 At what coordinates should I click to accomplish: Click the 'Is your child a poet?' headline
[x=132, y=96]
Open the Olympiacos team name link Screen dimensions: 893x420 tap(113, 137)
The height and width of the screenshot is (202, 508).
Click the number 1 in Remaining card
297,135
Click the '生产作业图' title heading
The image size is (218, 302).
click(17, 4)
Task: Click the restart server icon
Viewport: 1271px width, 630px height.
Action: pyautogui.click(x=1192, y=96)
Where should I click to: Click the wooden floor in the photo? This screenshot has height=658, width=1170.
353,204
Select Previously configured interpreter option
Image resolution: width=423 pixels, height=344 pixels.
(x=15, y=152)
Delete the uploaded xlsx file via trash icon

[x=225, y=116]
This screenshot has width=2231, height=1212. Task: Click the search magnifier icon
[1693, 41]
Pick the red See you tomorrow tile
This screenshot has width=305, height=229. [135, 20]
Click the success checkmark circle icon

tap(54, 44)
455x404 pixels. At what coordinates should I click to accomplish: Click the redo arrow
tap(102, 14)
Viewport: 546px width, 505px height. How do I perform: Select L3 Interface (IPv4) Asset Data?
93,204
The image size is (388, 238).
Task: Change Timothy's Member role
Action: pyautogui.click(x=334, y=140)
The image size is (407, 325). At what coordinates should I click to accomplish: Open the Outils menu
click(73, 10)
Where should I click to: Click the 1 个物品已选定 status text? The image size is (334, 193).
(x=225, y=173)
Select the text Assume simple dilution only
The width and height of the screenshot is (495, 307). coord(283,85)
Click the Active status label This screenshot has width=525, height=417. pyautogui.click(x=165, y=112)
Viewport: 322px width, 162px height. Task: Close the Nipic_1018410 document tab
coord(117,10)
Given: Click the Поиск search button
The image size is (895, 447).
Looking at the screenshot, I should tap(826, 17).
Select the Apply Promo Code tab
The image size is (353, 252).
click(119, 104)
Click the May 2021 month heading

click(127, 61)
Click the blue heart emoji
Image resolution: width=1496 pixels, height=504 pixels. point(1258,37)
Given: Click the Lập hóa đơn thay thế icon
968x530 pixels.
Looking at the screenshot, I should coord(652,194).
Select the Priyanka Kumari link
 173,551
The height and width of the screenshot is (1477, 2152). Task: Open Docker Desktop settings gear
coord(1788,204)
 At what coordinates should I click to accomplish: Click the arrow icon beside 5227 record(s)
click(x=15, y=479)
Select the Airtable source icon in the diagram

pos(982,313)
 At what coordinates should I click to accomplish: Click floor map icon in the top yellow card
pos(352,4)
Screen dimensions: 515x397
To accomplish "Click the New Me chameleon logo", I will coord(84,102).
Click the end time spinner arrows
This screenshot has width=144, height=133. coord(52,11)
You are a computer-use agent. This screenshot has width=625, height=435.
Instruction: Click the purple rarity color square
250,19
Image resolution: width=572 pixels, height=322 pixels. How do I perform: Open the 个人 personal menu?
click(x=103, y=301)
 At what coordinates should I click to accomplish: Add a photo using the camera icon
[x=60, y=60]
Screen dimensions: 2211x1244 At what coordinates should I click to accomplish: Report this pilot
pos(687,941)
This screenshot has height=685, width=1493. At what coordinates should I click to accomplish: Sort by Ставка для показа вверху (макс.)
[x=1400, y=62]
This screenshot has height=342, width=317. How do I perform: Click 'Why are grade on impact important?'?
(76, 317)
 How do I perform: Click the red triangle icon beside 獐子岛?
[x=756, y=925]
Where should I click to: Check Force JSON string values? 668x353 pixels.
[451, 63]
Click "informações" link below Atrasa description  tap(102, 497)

# # # #

-- Requirement --
Reproduce every row above verbatim, keeping each line as it appears.

-- Output --
 At what coordinates should I click to accomplish: Click the 'Is your child a poet?' headline
[x=132, y=96]
Open the Olympiacos team name link Screen dimensions: 893x420 tap(113, 137)
The height and width of the screenshot is (202, 508).
Click the number 1 in Remaining card
297,135
Click the '生产作业图' title heading
The image size is (218, 302).
click(17, 4)
Task: Click the restart server icon
Viewport: 1271px width, 630px height.
Action: pyautogui.click(x=1192, y=96)
Where should I click to: Click the wooden floor in the photo? This screenshot has height=658, width=1170.
353,204
Select Previously configured interpreter option
Image resolution: width=423 pixels, height=344 pixels.
(x=15, y=152)
Delete the uploaded xlsx file via trash icon

[x=225, y=116]
This screenshot has width=2231, height=1212. Task: Click the search magnifier icon
[1693, 41]
Pick the red See you tomorrow tile
This screenshot has width=305, height=229. [135, 20]
Click the success checkmark circle icon

tap(54, 44)
455x404 pixels. At what coordinates should I click to accomplish: Click the redo arrow
tap(102, 14)
Viewport: 546px width, 505px height. How do I perform: Select L3 Interface (IPv4) Asset Data?
93,204
The image size is (388, 238).
Task: Change Timothy's Member role
Action: pyautogui.click(x=334, y=140)
The image size is (407, 325). At what coordinates should I click to accomplish: Open the Outils menu
click(73, 10)
Where should I click to: Click the 1 个物品已选定 status text? The image size is (334, 193).
(x=225, y=173)
Select the text Assume simple dilution only
The width and height of the screenshot is (495, 307). coord(283,85)
Click the Active status label This screenshot has width=525, height=417. pyautogui.click(x=165, y=112)
Viewport: 322px width, 162px height. Task: Close the Nipic_1018410 document tab
coord(117,10)
Given: Click the Поиск search button
The image size is (895, 447).
Looking at the screenshot, I should tap(826, 17).
Select the Apply Promo Code tab
The image size is (353, 252).
click(119, 104)
Click the May 2021 month heading

click(127, 61)
Click the blue heart emoji
Image resolution: width=1496 pixels, height=504 pixels. point(1258,37)
Given: Click the Lập hóa đơn thay thế icon
968x530 pixels.
Looking at the screenshot, I should coord(652,194).
Select the Priyanka Kumari link
 173,551
The height and width of the screenshot is (1477, 2152). Task: Open Docker Desktop settings gear
coord(1788,204)
 At what coordinates should I click to accomplish: Click the arrow icon beside 5227 record(s)
click(x=15, y=479)
Select the Airtable source icon in the diagram

pos(982,313)
 At what coordinates should I click to accomplish: Click floor map icon in the top yellow card
pos(352,4)
Screen dimensions: 515x397
To accomplish "Click the New Me chameleon logo", I will coord(84,102).
Click the end time spinner arrows
This screenshot has width=144, height=133. coord(52,11)
You are a computer-use agent. This screenshot has width=625, height=435.
Instruction: Click the purple rarity color square
250,19
Image resolution: width=572 pixels, height=322 pixels. How do I perform: Open the 个人 personal menu?
click(x=103, y=301)
 At what coordinates should I click to accomplish: Add a photo using the camera icon
[x=60, y=60]
Screen dimensions: 2211x1244 At what coordinates should I click to accomplish: Report this pilot
pos(687,941)
This screenshot has height=685, width=1493. At what coordinates should I click to accomplish: Sort by Ставка для показа вверху (макс.)
[x=1400, y=62]
This screenshot has height=342, width=317. How do I perform: Click 'Why are grade on impact important?'?
(76, 317)
 How do I perform: Click the red triangle icon beside 獐子岛?
[x=756, y=925]
Where should I click to: Check Force JSON string values? 668x353 pixels.
[451, 63]
Click "informações" link below Atrasa description  tap(102, 497)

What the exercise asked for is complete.